TASK PROMPT
Where the line containing "Instruction: Open the Participants panel" appears in the entries below, start there and print only that line and every line after it, exactly, through the end, excluding pictures.

INFORMATION SHOWN START

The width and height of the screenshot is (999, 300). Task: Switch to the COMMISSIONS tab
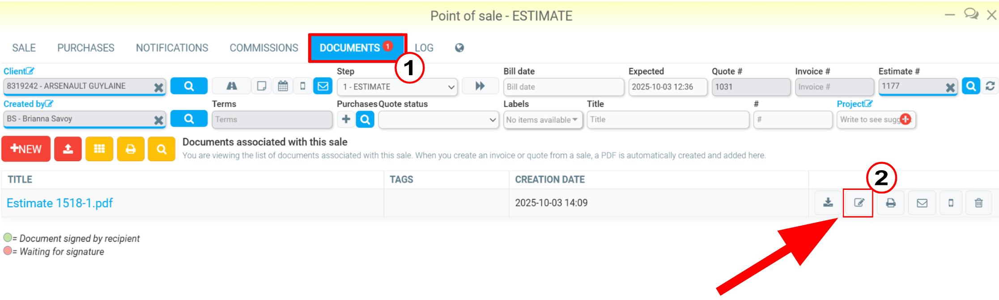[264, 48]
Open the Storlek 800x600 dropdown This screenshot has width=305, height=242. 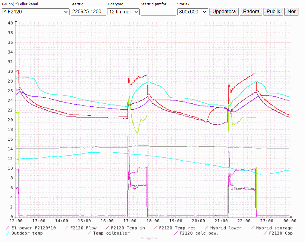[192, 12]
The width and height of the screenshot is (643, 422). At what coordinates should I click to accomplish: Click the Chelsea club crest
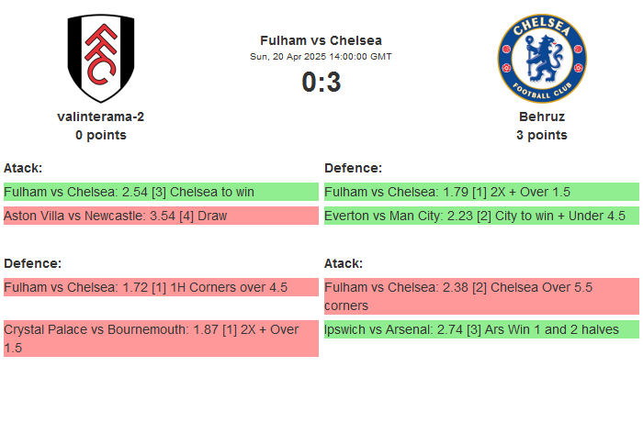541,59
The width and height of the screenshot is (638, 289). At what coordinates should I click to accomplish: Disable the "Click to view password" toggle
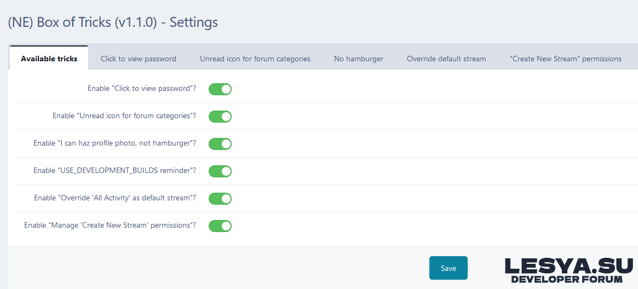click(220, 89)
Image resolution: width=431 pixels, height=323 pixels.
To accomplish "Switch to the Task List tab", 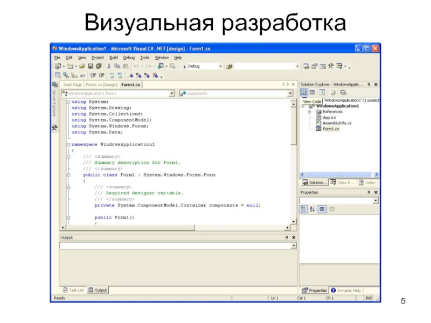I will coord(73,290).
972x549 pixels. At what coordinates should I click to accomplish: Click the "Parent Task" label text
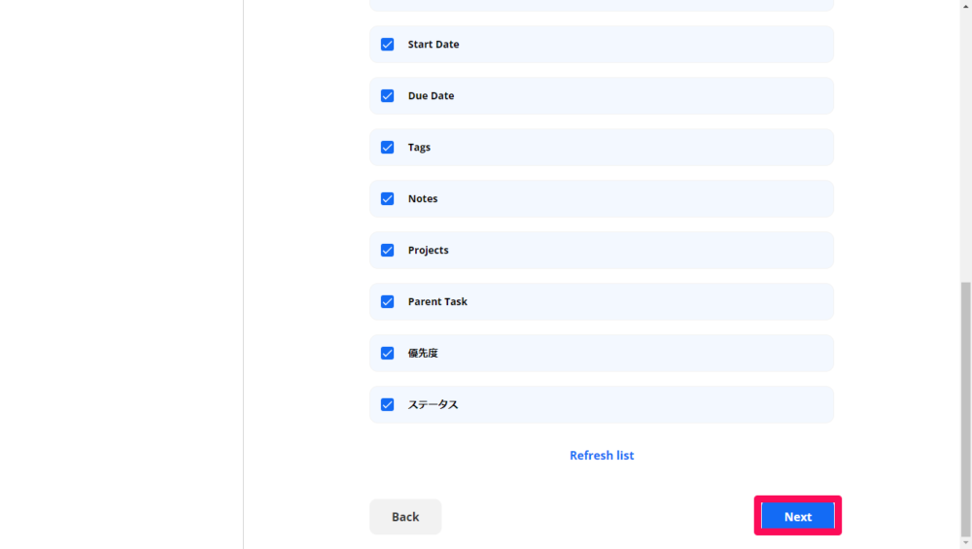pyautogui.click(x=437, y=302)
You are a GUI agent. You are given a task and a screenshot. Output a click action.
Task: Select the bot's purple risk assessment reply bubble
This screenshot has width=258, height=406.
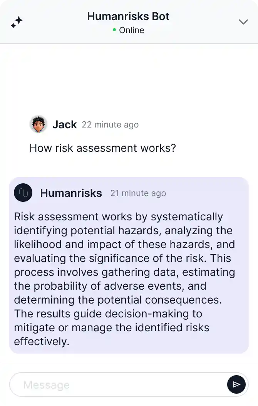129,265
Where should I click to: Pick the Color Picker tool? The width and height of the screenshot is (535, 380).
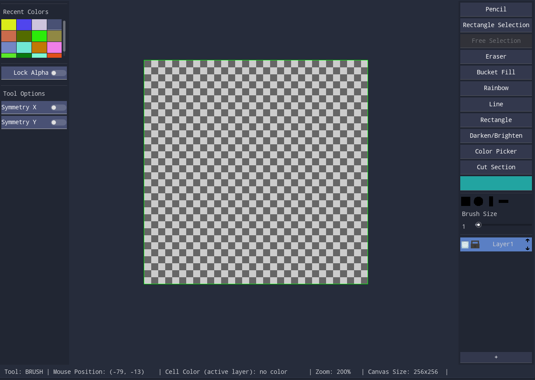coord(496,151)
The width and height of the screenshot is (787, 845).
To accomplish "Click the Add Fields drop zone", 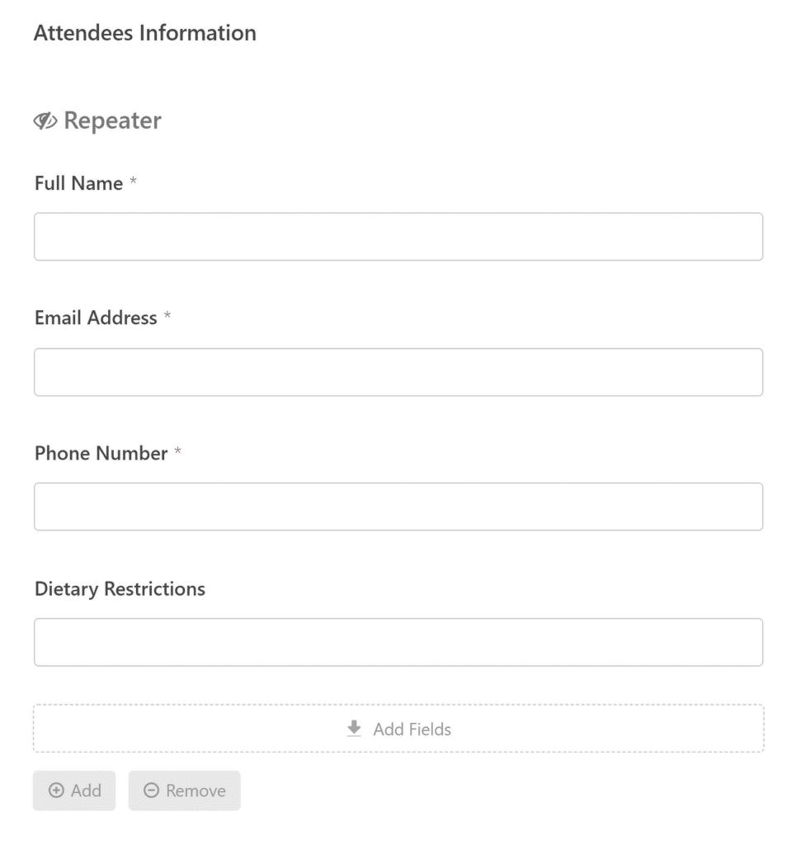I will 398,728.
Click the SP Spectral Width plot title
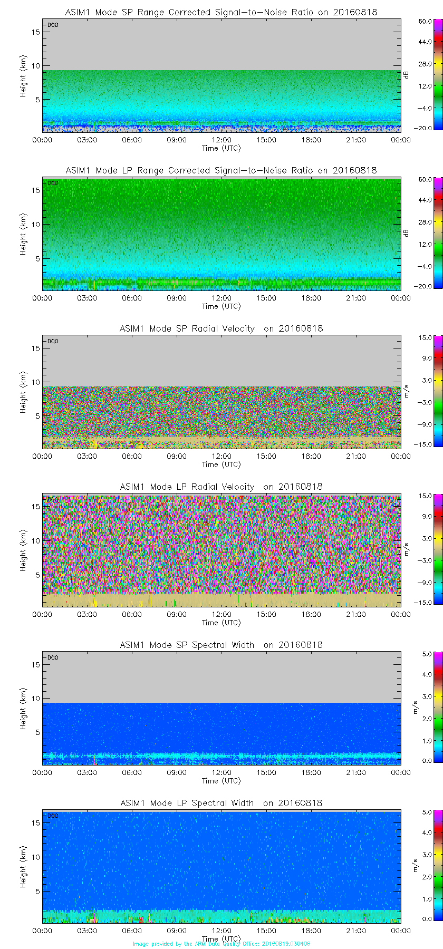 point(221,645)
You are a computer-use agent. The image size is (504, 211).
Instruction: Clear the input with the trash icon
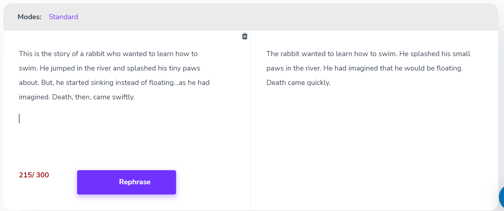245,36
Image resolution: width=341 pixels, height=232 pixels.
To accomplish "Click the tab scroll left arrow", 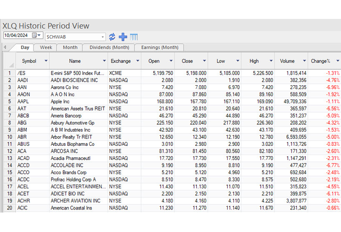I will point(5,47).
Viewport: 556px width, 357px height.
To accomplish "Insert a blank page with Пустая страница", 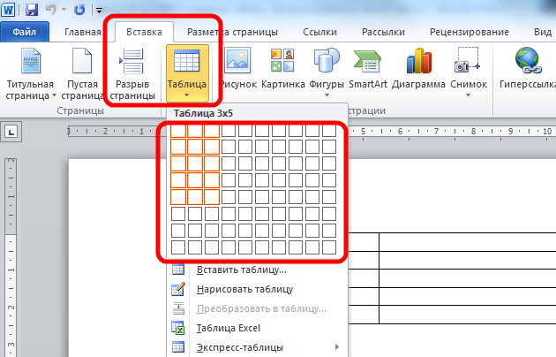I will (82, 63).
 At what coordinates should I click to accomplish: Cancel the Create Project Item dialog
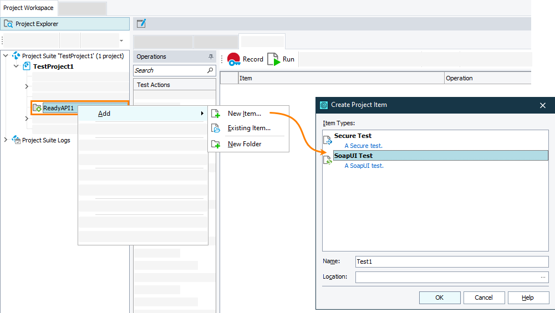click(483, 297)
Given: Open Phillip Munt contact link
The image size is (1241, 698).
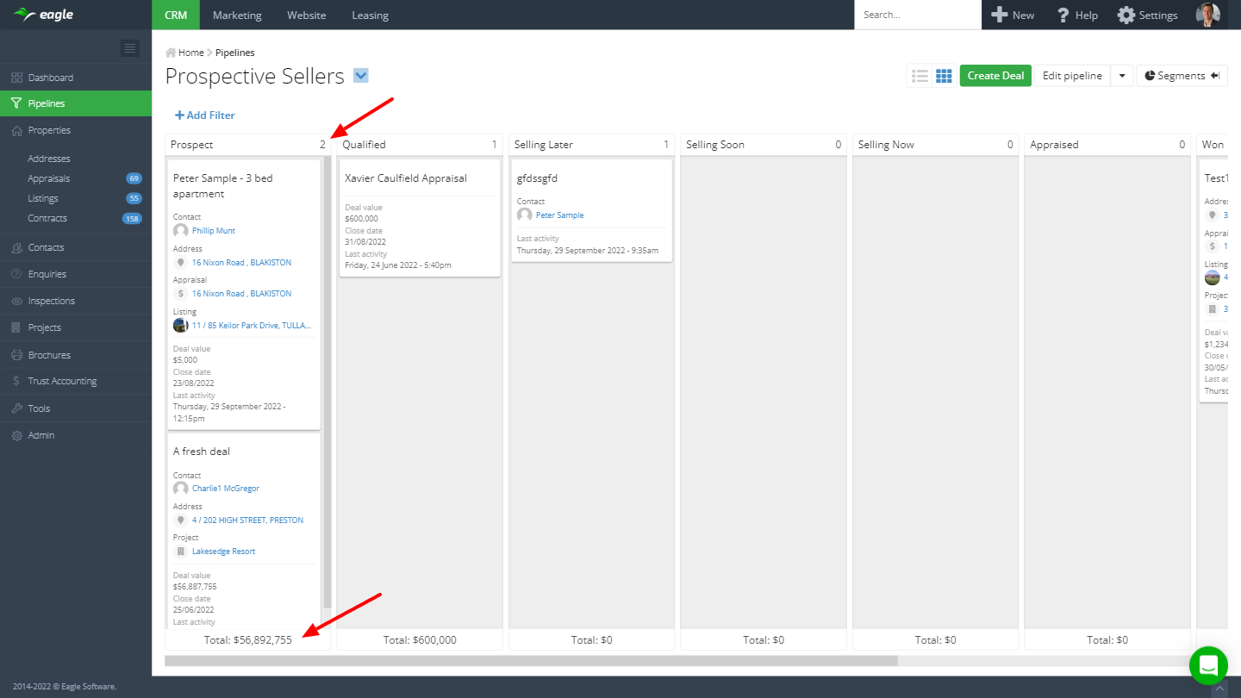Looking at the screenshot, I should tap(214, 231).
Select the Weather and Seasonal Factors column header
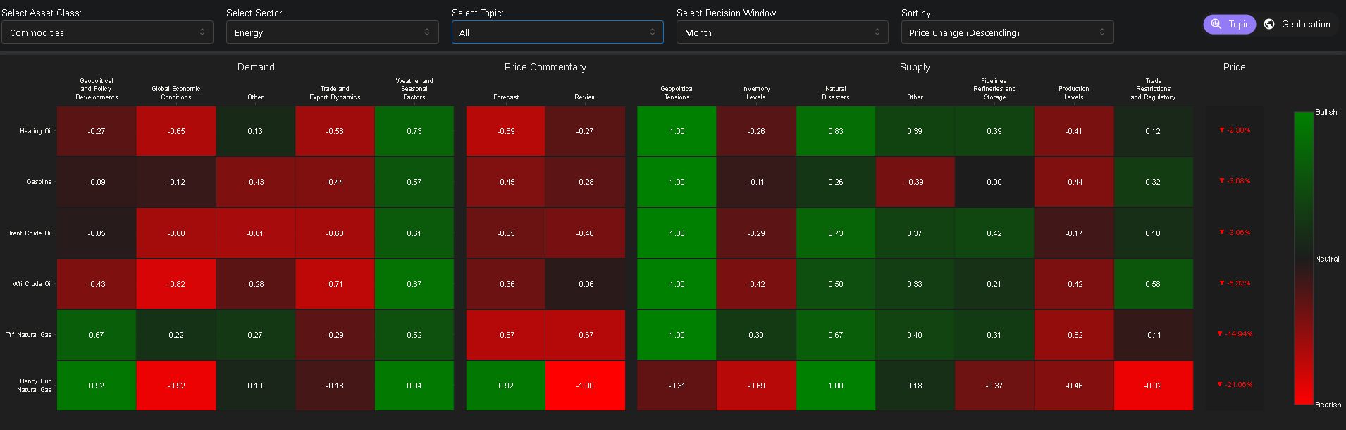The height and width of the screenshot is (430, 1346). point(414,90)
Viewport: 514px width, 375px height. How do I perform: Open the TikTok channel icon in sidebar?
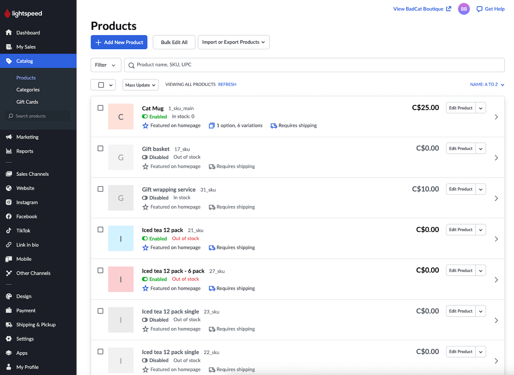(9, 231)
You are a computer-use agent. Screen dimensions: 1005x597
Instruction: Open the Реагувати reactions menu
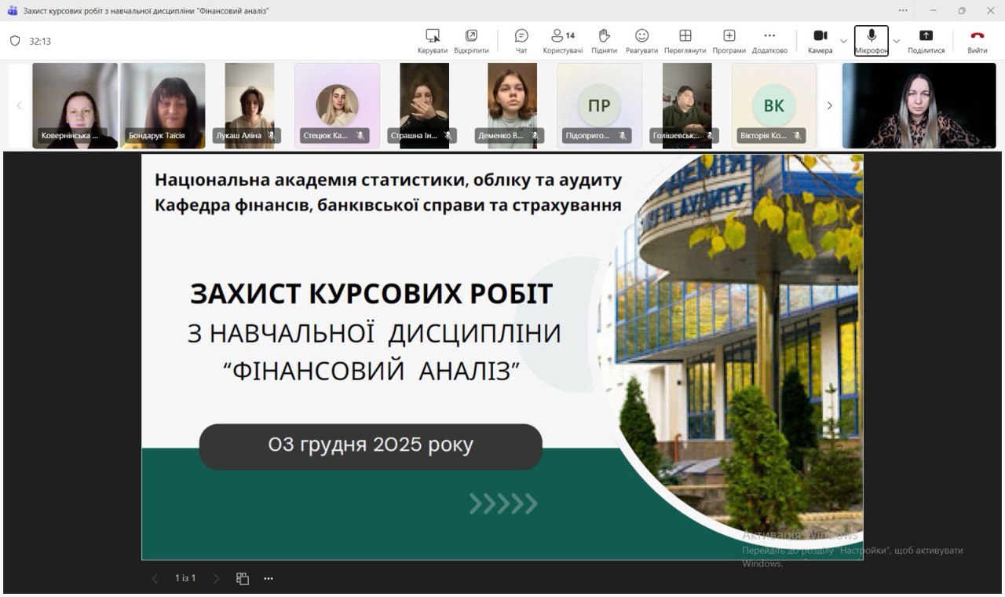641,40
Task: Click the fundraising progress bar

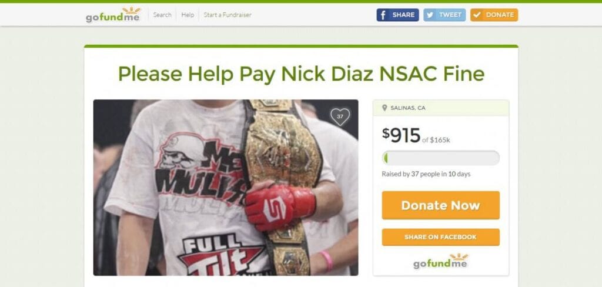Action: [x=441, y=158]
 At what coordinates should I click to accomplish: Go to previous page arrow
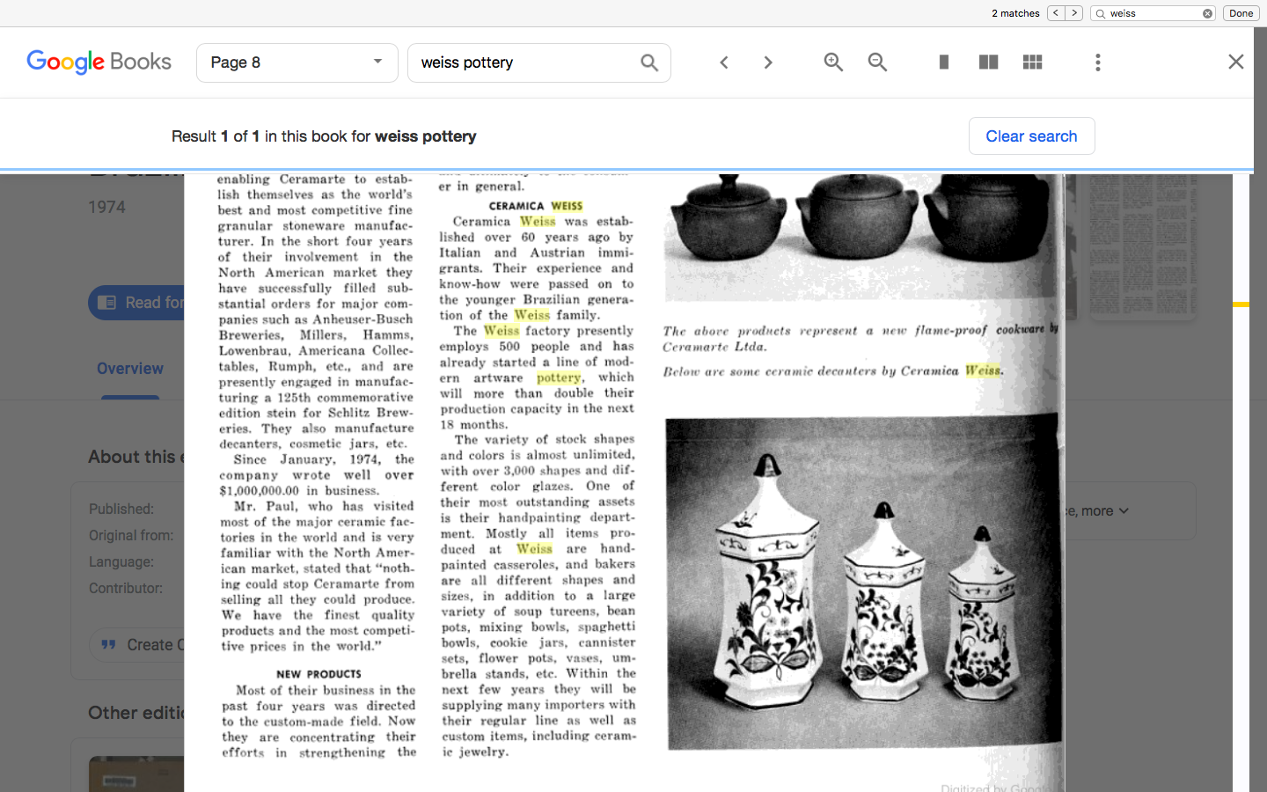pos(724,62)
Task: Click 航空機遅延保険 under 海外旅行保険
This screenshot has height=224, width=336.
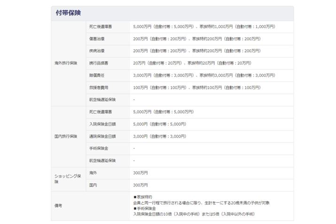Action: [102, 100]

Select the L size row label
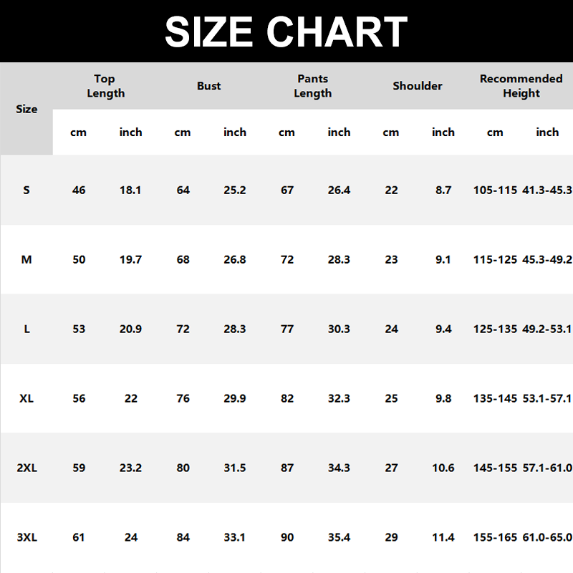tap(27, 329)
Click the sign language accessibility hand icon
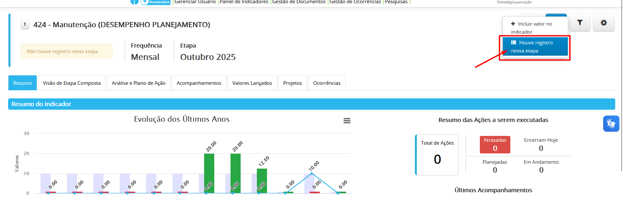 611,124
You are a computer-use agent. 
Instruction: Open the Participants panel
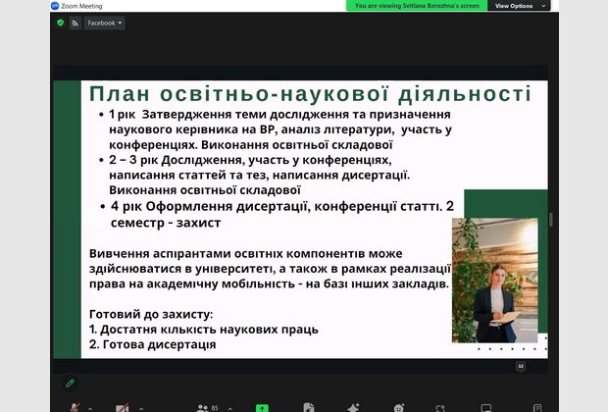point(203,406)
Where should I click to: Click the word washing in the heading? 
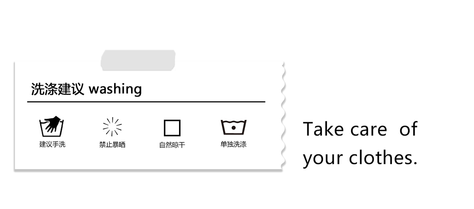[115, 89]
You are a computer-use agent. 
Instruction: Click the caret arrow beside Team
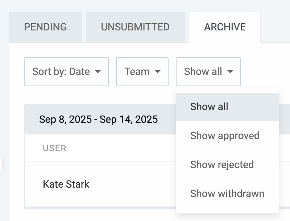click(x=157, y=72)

INFORMATION SHOWN END

OUTPUT FOR THIS TASK
Instruction: Open the Participants panel
point(203,406)
Where should I click to: Click the word washing in the heading? 
[115, 89]
You are a computer-use agent. 
Instruction: Click the caret arrow beside Team
click(x=157, y=72)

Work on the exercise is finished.